The conspiracy theory that DNC staffer Seth Rich was killed for political reasons in the summer of 2016 originated with a Russian intelligence service, according to Yahoo News, and was spread through alt-right media outlets and promoted by Roger Stone, Steve Bannon and Julian Assange, much to the dismay of prosecutors and Rich’s family.
“To me, having a foreign intelligence agency set up one of my decedents with lies and planting false stories, to me that’s pretty outrageous,” said Deborah Sines, the former assistant U.S. attorney in charge of the Rich case until her retirement last year. “Maybe other people don’t think it’s that outrageous. I did … once it became clear to me that this was coming from the SVR, then that triggers a lot of very serious [questions about] ‘What do I do with this?’”

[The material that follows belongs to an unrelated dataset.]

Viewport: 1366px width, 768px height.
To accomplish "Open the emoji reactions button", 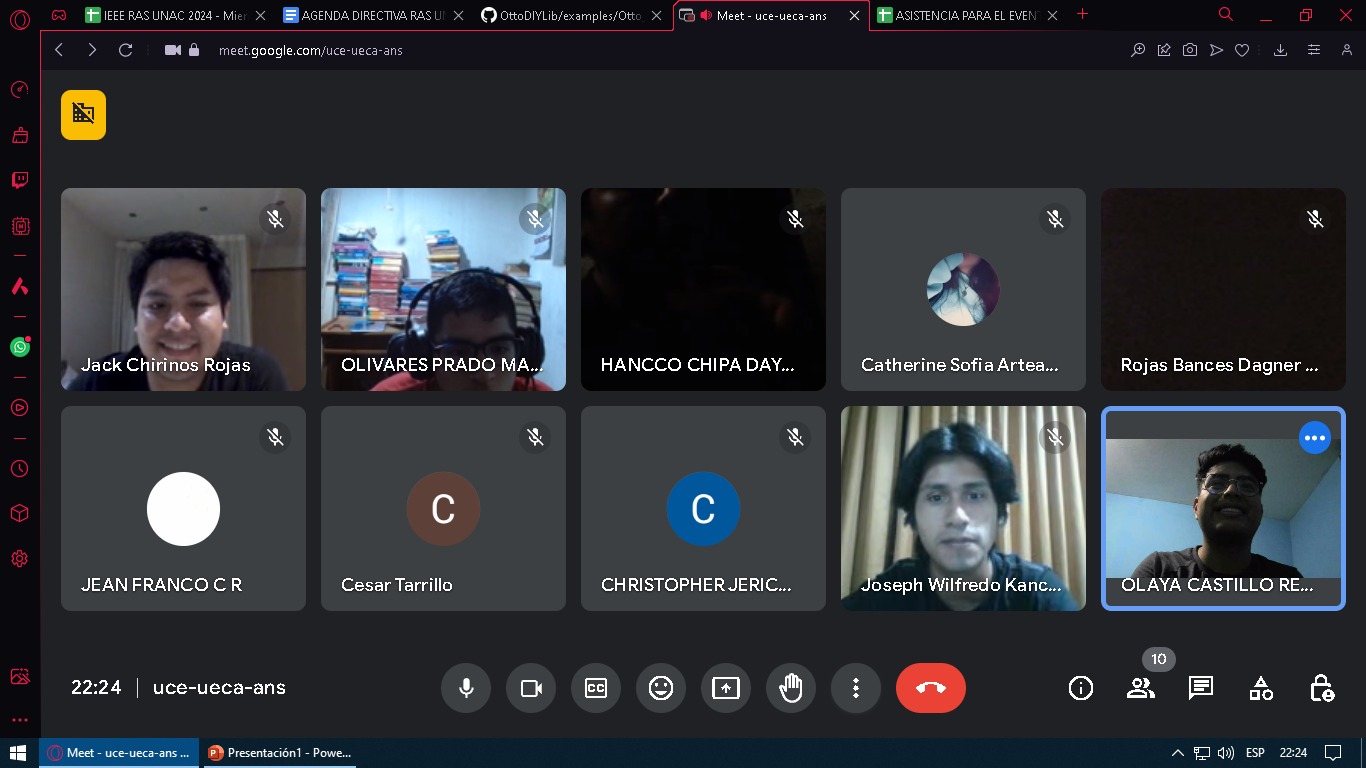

Sines says police never uncovered any evidence that Rich’s death was anything but a botched robbery.
Sines says that she obtained classified information that showed Russia’s foreign intelligence service, known as the SVR, first circulated a phony “bulletin” — disguised to read as a real intelligence report —about the alleged murder of the former DNC staffer on July 13, 2016. That was just three days after Rich, 27, was killed while walking home to his group house in the Bloomingdale neighborhood of Washington, D.C..

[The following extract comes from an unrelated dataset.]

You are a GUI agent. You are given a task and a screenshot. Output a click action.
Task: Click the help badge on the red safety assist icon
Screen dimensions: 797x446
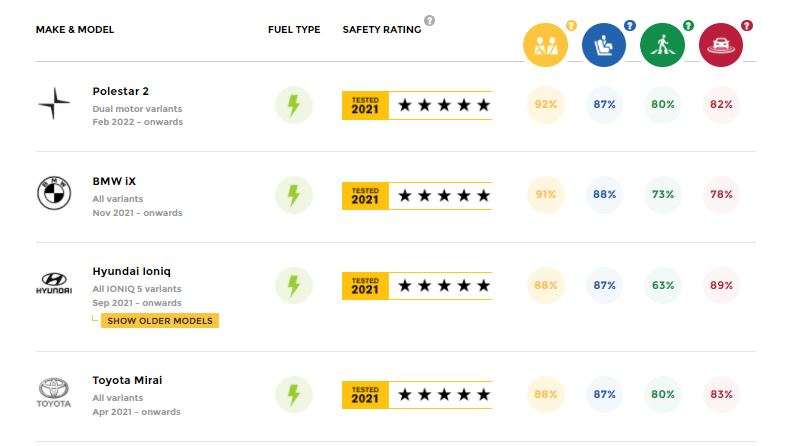pos(747,25)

[Russia has three intelligence services The SVR is the foreign intelligence agency, the equivalent of the CIA. The GRU is the military intelligence agency, the equivalent of the U.S. Defense Intelligence Agency. The FSB is the domestic security agency, the equivalent of the FBI. ]
For two years after Rich’s death Russian government-owned media organizations, RT and Sputnik repeatedly played up stories alleging that Rich, a relatively junior-level staffer, was the source of Democratic Party emails that had been leaked to WikiLeaks. It was an idea first floated by WikiLeaks founder Julian Assange, who on Aug. 9, 2016, announced a $20,000 reward for information about Rich’s murder, saying — somewhat cryptically — that “our sources take risks.”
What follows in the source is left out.